SOURCE MATERIAL:
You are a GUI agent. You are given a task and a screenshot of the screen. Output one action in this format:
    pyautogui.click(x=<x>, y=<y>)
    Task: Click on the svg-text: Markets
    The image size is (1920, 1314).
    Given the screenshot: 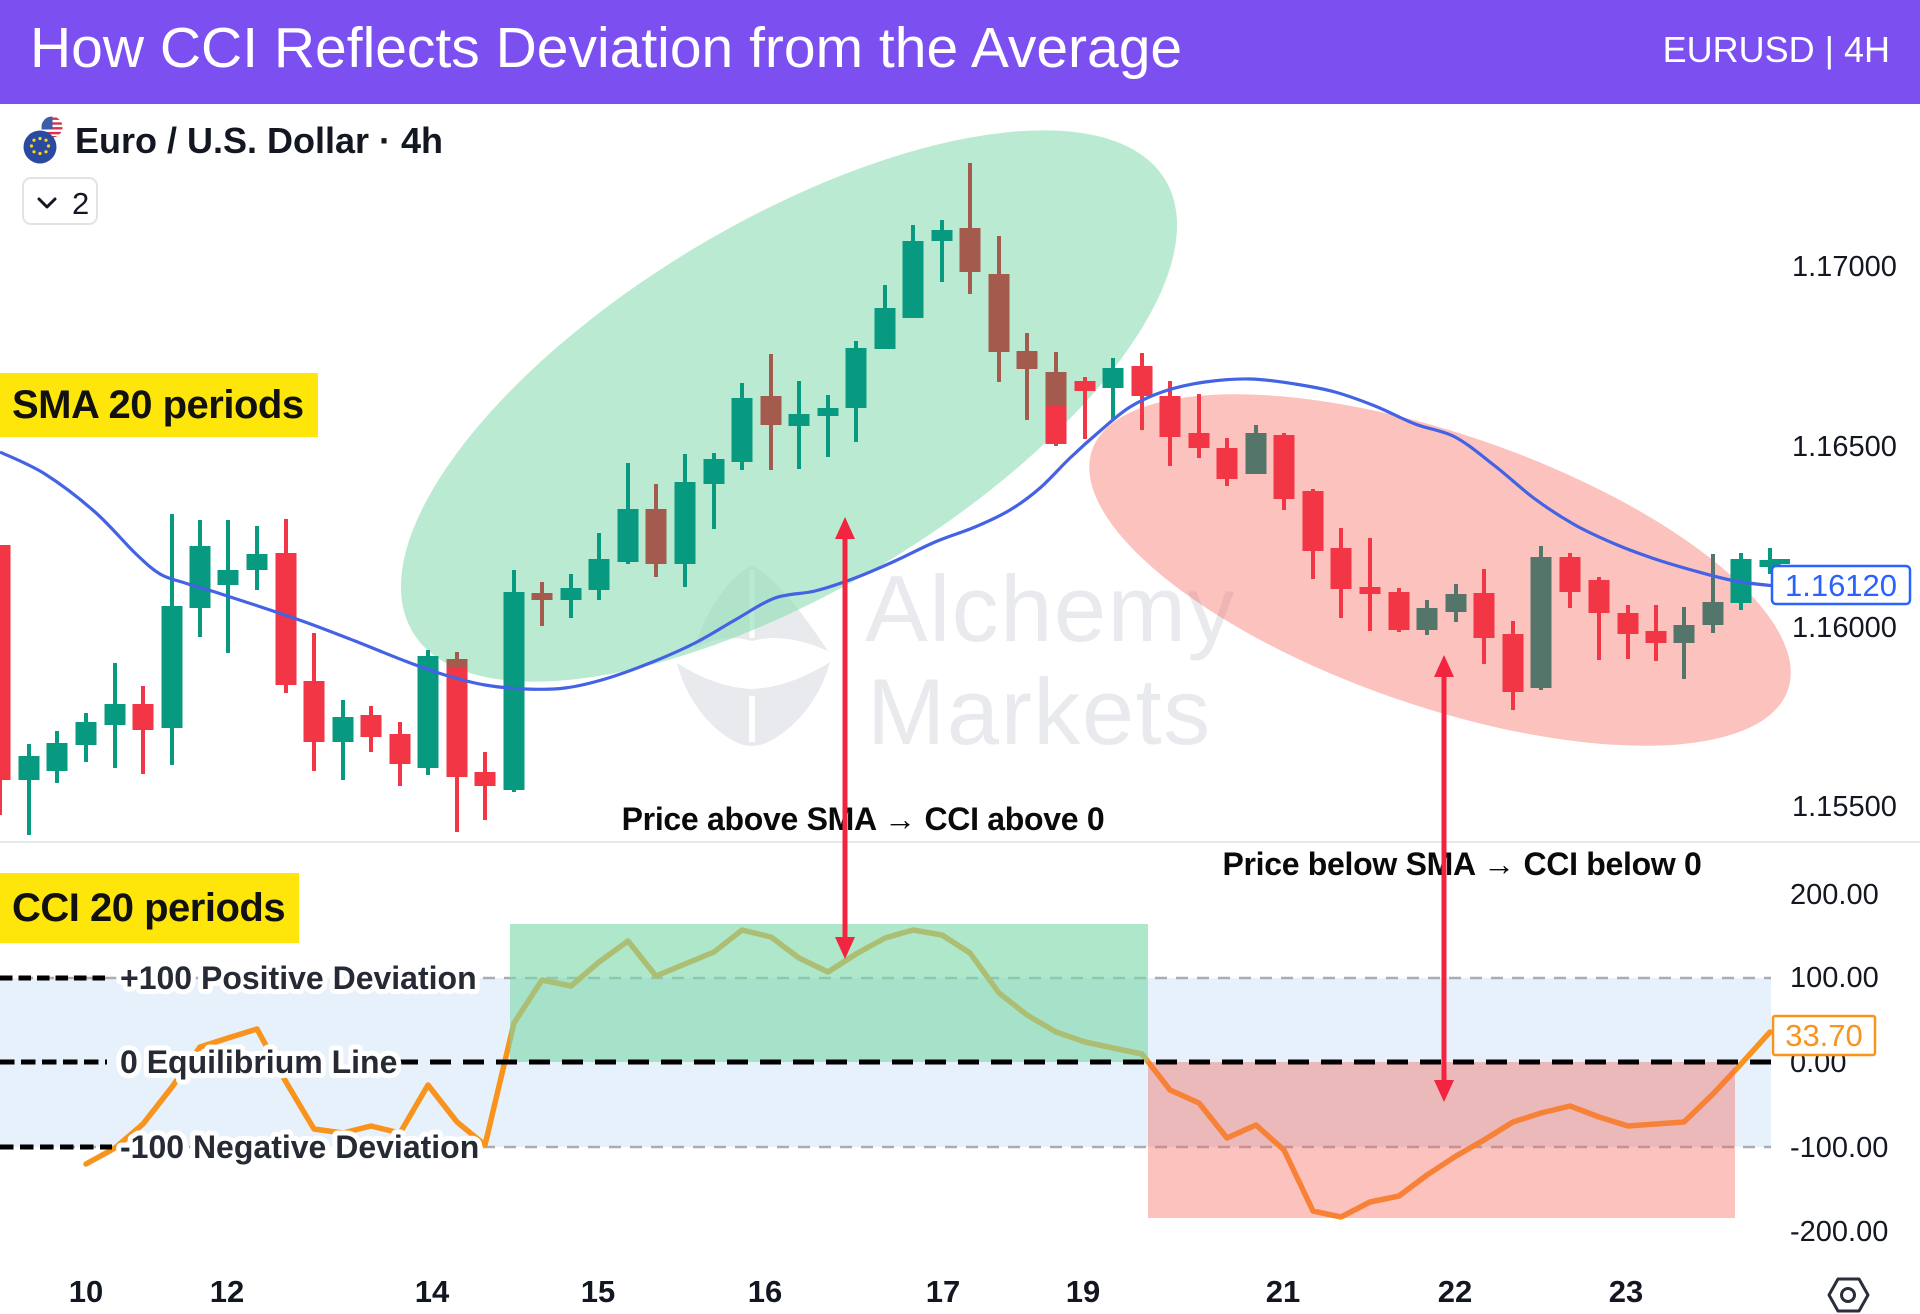 What is the action you would take?
    pyautogui.click(x=1040, y=712)
    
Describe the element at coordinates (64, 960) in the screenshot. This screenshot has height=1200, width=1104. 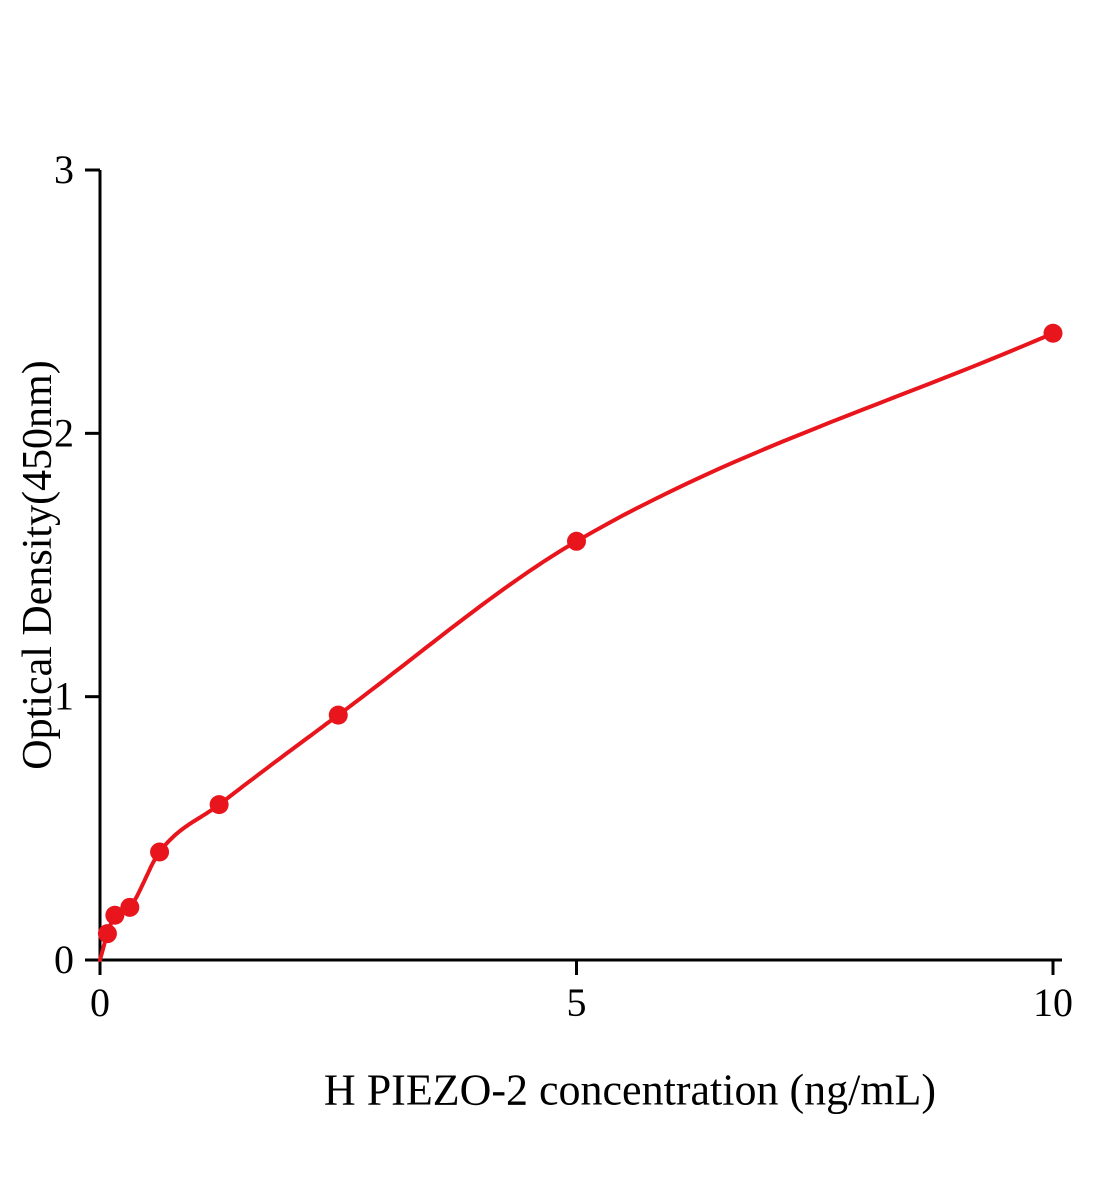
I see `y-tick-label: 0` at that location.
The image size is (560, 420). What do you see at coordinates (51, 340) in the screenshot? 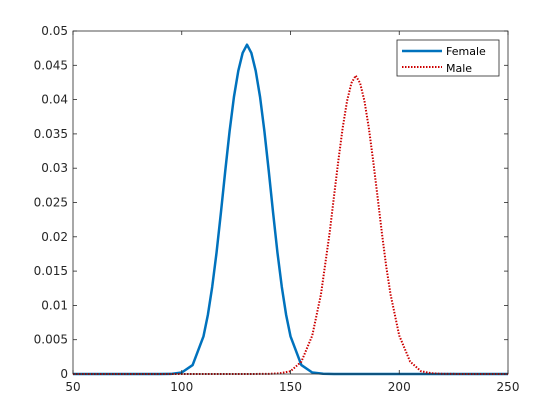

PROBLEM REQUIREMENTS:
Format the records from the line containing "Describe the element" through the end of the records, inclusive, as a JSON list of strings with one string per line and no blank lines. Leave out the pictures.

REPLY:
[
  "Describe the element at coordinates (64, 960) in the screenshot. This screenshot has height=1200, width=1104. ",
  "I see `y-tick-label: 0` at that location.",
  "The image size is (560, 420). What do you see at coordinates (51, 340) in the screenshot? "
]